D’entrée de jeu, une vérité : les repêchages simulés (mock drafts), les jeunes athlètes les voient bel et bien. Et ce, malgré leur volonté de « bloquer le bruit extérieur ».

« Je mentirais si je disais que je n’ai rien vu », a lancé Zach Benson, petit attaquant du Ice de Winnipeg, dans la Ligue junior de l’Ouest. L’agrégateur de classements Hockey Pipeline le place au 6e échelon, mais certaines projections le voient dépasser le 10rang, voire le 15e.

PHOTO DARRYL DYCK, ARCHIVES LA PRESSE CANADIENNE

Zach Benson

« Tout le monde a son opinion, a poursuivi Benson.
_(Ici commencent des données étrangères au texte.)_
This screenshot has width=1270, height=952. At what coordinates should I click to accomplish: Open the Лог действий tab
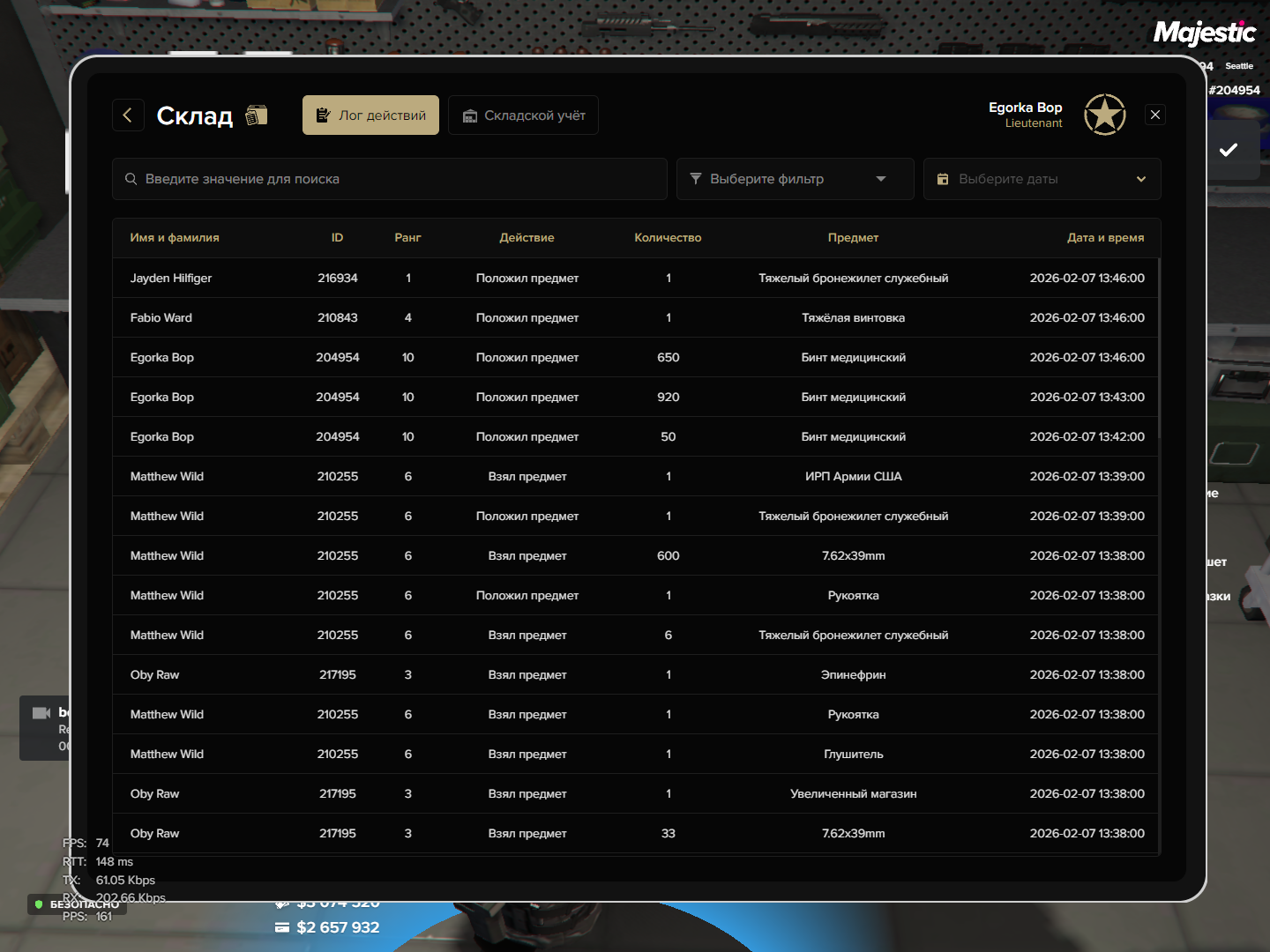pyautogui.click(x=370, y=115)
Un gars dira quelque chose, un autre dira l’opposé. Il faut prendre ces classements avec un grain de sel. On ne peut pas commencer à s’en faire. »

Le moment présent

On ne peut pas… mais ça arrive inévitablement. Surtout lorsque, comme le répètent presque tous les jeunes joueurs, cette journée est planifiée dans leur tête depuis leur plus tendre enfance.

Connor Bedard est attendu là où il est depuis qu’il a pratiquement 12 ans. Pour ce garçon timide, l’arrivée « graduelle » de l’attention sur lui a été bénéfique, a-t-il dit mardi. Pour d’autres, ça a bougé plus vite. Jusqu’à culminer ces jours-ci, à quelques heures du grand soir.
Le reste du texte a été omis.